A última vez que vi o Issuf foi precisamente em Dakar, no mês de junho do ano passado. Fomos visitá-lo ao hotel Teranga. Depois, fomos ao aeroporto buscar a mulher. Acabámos a almoçar no Lagoon 1, consensualmente considerado como o melhor restaurante de Dakar. Rimos. Lembrou-se que tinha sido meu professor - é a verdade.

Conheci o Issuf há mais de vinte anos - era então um dos mais brilhantes professores de matemática. Figura pequena, a pender para o frágil, mas uma cabeça de se lhe tirar o chapéu. Discreto, só se lhe via subir de uma assentada a meia dúzia de degraus do Liceu Kwame N'Krumah. Lá dentro, era o professor Issuf. E que bem que lhe ficava.

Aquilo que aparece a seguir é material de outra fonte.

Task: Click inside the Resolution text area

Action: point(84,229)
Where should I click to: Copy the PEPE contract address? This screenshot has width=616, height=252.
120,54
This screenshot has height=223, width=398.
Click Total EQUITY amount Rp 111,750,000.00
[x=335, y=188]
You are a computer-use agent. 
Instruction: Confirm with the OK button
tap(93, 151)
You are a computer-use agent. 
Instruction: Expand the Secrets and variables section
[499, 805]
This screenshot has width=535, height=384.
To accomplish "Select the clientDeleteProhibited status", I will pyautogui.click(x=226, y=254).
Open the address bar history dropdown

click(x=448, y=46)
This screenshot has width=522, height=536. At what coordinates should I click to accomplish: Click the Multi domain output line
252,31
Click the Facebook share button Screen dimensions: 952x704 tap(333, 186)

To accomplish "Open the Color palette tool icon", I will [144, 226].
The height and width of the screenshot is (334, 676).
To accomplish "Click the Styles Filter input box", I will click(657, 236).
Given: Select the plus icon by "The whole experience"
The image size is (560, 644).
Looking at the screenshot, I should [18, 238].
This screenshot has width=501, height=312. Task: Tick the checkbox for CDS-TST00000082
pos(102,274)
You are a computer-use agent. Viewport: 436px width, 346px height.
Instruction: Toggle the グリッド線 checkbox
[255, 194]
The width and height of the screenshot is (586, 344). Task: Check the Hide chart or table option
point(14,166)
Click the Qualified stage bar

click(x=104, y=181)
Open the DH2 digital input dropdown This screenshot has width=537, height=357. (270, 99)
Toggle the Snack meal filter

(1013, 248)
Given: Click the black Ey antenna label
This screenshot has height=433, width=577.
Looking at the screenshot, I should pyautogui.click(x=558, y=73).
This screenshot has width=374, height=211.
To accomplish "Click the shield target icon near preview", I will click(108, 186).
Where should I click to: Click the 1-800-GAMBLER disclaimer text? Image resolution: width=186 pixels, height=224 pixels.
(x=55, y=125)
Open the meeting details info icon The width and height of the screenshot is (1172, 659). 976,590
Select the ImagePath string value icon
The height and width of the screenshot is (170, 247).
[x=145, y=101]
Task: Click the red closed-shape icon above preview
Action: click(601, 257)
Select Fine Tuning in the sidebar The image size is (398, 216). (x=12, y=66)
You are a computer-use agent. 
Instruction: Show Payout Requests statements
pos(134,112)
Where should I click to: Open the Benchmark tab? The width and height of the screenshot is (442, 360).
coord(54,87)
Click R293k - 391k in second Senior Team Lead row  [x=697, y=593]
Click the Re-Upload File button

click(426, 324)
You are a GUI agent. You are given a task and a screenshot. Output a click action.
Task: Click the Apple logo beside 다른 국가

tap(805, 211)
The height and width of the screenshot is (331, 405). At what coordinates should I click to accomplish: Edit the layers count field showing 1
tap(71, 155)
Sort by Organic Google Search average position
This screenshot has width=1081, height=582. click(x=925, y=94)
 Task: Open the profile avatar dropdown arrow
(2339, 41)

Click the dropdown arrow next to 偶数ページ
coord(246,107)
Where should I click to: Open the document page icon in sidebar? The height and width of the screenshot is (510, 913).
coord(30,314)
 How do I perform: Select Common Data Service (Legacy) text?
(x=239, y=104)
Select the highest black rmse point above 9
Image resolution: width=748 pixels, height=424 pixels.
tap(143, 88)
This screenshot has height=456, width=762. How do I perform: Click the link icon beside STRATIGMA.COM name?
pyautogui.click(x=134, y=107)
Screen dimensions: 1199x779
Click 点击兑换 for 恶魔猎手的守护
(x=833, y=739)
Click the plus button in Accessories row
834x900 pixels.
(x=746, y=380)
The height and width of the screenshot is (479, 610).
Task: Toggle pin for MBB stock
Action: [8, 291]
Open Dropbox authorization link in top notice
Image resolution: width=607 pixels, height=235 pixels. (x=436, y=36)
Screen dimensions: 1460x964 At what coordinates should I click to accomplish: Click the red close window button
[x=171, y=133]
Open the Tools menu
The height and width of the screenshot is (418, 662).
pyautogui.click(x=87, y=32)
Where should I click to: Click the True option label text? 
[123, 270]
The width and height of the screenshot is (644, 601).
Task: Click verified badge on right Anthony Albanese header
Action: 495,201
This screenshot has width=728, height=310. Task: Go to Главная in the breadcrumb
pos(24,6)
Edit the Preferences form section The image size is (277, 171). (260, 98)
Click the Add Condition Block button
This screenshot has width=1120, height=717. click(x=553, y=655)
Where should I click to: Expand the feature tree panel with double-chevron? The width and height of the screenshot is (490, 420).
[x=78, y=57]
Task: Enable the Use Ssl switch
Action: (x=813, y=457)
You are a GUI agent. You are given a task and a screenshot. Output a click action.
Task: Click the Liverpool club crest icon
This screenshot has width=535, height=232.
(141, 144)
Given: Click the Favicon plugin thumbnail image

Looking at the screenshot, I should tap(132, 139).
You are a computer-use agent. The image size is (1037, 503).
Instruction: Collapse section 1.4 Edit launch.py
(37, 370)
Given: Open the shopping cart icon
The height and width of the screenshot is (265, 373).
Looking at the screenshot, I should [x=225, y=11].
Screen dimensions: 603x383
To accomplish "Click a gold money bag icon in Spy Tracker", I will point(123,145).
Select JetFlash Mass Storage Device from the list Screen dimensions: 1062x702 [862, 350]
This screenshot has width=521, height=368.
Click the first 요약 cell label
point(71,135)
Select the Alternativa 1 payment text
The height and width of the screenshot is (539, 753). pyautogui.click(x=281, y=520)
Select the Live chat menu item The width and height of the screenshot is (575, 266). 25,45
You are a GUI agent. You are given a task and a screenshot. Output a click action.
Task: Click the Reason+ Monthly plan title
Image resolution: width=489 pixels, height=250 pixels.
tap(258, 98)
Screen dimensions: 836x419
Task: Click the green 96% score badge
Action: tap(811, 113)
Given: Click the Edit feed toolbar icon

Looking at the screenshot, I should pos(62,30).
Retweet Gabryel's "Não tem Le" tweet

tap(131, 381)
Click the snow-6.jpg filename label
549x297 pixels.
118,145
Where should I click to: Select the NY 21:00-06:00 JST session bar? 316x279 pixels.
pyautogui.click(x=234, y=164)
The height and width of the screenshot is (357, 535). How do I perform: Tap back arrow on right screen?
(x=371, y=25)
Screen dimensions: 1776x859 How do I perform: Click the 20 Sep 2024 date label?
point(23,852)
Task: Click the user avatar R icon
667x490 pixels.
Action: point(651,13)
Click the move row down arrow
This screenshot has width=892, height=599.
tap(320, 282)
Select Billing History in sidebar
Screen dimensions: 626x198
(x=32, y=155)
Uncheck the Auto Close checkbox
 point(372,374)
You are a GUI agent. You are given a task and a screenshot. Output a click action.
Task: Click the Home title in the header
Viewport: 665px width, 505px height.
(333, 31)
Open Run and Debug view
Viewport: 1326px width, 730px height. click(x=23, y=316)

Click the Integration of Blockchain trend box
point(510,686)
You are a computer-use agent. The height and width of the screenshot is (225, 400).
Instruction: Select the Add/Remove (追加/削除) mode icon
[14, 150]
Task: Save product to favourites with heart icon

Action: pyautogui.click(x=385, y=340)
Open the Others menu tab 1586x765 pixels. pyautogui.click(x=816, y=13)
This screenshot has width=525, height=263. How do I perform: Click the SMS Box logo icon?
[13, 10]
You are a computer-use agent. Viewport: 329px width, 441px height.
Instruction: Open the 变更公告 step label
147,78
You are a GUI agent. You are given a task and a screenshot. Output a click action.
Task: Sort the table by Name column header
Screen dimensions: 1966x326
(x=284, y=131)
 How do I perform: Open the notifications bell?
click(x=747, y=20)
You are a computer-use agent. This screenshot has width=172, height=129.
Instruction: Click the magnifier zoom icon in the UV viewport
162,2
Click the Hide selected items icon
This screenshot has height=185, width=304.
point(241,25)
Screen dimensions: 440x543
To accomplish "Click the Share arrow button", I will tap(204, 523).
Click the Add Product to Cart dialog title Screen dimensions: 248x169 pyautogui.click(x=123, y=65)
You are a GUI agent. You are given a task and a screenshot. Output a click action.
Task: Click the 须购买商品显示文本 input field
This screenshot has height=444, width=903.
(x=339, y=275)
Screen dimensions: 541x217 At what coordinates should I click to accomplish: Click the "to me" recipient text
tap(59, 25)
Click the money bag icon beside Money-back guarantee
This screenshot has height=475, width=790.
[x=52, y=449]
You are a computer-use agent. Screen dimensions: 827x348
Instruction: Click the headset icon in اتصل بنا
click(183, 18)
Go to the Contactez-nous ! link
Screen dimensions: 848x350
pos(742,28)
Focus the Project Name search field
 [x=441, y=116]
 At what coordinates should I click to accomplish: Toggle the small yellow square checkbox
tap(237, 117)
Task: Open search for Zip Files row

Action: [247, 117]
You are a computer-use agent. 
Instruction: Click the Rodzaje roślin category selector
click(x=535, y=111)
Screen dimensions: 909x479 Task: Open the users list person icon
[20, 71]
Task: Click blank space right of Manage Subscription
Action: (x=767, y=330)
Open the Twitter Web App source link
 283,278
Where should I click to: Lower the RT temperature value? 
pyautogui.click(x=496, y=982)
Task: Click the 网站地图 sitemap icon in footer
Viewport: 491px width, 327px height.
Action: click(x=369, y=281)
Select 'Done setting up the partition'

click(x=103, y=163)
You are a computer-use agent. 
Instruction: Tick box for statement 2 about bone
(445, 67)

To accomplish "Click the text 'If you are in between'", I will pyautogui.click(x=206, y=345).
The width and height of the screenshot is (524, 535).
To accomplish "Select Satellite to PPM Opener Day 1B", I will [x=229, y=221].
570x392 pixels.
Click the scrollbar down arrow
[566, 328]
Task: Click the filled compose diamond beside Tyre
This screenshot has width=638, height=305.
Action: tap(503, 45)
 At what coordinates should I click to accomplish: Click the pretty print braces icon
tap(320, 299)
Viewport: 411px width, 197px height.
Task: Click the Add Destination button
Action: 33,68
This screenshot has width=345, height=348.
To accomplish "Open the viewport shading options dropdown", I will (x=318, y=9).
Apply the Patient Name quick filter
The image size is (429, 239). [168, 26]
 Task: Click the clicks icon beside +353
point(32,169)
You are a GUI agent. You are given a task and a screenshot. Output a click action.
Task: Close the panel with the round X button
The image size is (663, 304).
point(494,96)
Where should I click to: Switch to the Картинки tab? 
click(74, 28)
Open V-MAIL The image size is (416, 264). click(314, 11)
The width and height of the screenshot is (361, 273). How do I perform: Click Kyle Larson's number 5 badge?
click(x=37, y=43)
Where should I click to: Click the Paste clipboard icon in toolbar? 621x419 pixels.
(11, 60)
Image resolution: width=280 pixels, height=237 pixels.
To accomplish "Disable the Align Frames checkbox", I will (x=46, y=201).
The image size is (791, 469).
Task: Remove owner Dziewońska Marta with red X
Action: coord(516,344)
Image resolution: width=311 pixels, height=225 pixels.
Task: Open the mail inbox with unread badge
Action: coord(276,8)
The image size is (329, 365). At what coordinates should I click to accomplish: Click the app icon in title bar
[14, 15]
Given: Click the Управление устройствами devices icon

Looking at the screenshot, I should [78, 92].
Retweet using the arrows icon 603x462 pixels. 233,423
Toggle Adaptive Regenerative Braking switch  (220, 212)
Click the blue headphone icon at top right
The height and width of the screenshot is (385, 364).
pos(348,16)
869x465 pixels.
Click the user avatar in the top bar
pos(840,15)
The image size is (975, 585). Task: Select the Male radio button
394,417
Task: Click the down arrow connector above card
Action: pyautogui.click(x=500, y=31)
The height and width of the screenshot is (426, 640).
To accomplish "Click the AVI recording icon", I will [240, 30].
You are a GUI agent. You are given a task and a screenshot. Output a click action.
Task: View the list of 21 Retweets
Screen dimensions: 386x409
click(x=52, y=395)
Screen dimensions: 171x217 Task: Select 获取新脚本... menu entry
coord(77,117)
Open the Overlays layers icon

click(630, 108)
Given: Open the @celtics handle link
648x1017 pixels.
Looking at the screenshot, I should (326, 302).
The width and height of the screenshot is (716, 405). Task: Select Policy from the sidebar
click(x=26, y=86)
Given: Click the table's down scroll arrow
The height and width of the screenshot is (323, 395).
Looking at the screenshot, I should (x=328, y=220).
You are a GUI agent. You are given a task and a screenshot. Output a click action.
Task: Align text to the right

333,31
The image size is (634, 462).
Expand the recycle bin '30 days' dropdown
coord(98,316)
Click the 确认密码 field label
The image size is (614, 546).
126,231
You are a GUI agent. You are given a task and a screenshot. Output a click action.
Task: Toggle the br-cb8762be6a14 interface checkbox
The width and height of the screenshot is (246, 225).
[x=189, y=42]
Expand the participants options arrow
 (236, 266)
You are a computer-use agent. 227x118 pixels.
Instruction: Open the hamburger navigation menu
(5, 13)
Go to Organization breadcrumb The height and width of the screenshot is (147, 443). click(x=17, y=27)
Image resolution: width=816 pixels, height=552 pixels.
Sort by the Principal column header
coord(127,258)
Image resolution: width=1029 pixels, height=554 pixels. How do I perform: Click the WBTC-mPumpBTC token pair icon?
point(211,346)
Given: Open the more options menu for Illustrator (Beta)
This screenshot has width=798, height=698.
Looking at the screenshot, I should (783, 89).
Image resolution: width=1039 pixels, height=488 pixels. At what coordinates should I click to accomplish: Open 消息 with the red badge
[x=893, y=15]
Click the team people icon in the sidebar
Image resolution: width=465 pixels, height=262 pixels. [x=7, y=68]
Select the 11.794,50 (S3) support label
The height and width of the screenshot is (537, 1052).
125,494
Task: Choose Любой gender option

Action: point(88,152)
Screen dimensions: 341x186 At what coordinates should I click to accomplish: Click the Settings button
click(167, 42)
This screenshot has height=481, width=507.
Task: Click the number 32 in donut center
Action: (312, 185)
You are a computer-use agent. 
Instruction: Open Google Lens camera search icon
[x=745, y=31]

Depois, perdemo-nos. Foi cada um para o seu mundo. Revi-o já como ministro - um dos melhores que este país conheceu. Pragmático q.b., reinventou quase tudo. Foi ele quem primeiro organizou o ministério das Finanças. Pô-lo à sua imagem - tanto, tanto, que o FMI e o Banco Mundial já lhe vinham comer às mãos.

Era Deputado da Nação. O respeito que granjeou fez com que, na sua morte, todos se lembrassem dele. O BCEAO pôs um avião à disposição para a transladação dos restos mortais, o Governo cancelou a sua habitual reunião de Conselho de Ministros. No Parlamento, a sessão habitual foi cancelada. Todos se recolheram em memória do governante. Mas, sobretudo, do homem. Vai fazer-nos falta.

Tanto o BM como o FMI, ouviam-no muitíssimo. Foi o ministro mais elogiado de todos os Governos. Mandou formar jovens, e depois recrutou-os para trabalharem com ele. Eles, no entanto, não lhe chegavam aos calcanhares. Um gaba-lhe a capacidade de trabalhar. "Era o primeiro a chegar ao ministério, e por vezes o último a sair. Às vezes ficávamos envergonhados", conta.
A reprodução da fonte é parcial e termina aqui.